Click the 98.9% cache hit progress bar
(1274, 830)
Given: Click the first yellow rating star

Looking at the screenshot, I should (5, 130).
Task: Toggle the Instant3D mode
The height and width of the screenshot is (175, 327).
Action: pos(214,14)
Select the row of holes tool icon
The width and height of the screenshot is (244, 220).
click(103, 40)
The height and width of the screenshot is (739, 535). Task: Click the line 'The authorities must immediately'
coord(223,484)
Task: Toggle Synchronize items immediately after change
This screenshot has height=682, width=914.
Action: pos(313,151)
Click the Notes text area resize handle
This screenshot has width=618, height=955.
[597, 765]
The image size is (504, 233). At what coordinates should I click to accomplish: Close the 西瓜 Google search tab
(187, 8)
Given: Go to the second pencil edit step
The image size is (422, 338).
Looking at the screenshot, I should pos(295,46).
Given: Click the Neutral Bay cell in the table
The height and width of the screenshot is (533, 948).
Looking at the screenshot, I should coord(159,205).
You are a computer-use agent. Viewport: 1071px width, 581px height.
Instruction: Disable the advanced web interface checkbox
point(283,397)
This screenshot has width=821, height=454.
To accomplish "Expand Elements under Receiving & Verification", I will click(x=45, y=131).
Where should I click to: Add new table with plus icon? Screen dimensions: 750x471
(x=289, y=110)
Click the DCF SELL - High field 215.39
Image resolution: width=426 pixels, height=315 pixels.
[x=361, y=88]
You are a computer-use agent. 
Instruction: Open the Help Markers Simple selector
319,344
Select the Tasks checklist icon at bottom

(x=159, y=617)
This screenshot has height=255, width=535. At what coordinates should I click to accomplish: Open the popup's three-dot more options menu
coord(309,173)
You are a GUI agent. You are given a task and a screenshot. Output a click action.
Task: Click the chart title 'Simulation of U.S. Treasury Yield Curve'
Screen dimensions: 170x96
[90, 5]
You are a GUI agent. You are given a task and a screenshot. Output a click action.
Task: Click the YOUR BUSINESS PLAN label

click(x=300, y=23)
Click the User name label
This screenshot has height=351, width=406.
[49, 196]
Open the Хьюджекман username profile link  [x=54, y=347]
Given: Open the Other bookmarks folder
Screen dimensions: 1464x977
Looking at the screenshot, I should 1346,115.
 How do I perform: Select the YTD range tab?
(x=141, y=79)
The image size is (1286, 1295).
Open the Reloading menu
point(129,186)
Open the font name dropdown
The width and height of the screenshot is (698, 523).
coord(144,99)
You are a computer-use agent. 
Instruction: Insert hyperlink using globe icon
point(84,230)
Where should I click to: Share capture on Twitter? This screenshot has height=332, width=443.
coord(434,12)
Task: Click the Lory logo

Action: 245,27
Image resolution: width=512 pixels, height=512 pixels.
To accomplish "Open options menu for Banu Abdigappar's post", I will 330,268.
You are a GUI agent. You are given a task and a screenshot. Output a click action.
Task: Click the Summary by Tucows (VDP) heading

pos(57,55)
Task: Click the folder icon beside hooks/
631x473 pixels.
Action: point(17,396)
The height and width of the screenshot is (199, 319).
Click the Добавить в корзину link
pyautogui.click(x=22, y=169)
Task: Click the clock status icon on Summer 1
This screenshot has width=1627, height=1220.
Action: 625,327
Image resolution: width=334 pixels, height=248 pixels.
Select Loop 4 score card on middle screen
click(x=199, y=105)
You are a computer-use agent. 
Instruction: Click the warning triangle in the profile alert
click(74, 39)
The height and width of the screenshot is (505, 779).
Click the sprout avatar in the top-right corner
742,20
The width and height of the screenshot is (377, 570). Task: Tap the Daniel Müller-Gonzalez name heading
★ ★ ★ ★ ★
- [Written instruction]
Find each line of the rows above that contains the word "heading", and copy every such line in full.

- [Task answer]
Task: Click the Summary by Tucows (VDP) heading
The width and height of the screenshot is (377, 570). Task: Tap the Daniel Müller-Gonzalez name heading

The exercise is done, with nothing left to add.